▶ Brano di testo
----------------

La comprensione e la produzione del linguaggio scritto si sviluppano solo a partire dall’età scolare e richiedono processi di apprendimento esplicito. La lettura è un processo piuttosto complesso che implica l’attivazione di diverse abilità cognitive che permettono di convertire automaticamente il tratto grafico (lettere e parole cioè i grafemi) in suoni con un contenuto coerente (i fonemi).
Nel processo di lettura però, l’apprendimento del sistema di decodifica (trasformazione dei grafemi in fonemi) è differente da quello della comprensione del testo. Il primo può essere considerato un'abilità che si acquisisce attraverso l'automatizzazione di una procedura di conversione tra segni e suoni (apprendimento implicito; si parla di apprendimento implicito anche per alcuni aspetti del linguaggio come per esempio ripetere il sintagma “il cane”), mentre la comprensione del testo è il risultato di una complessa interazione tra processi non del tutto identificabili separabili e soprattutto non facilmente istruibili (apprendimento esplicito; si parla di apprendimento esplicito anche per alcuni aspetti del linguaggio come per esempio definire il tempo di un verbo).

----------------

Riprendi il brano sull'apprendimento della lettura dal punto in cui si interrompe. Il materiale proviene da una fonte diversa dal brano.

▶ Dati grezzi
----------------

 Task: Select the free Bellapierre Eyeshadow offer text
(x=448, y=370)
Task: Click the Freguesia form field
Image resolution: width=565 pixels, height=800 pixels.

----------------

▶ Risposta
Il processo di lettura a voce alta, può essere scomposto in più passaggi: il sistema di analisi visiva, individua le caratteristiche del testo scritto grazie alla conversione grafema-fonema. Successivamente il lessico dell’input visivo, riconosce rapidamente le parole familiari ed il sistema semantico attribuisce il significato alle parole; se invece le parole non sono familiari prima di attivare il sistema semantico, si attiva un altro sistema che segmenta ed analizza la parola. Infine il lessico dell’output linguistico, produce la forma parlata delle parole grazie al sistema fonetico che fornisce i suoni linguistici adeguati.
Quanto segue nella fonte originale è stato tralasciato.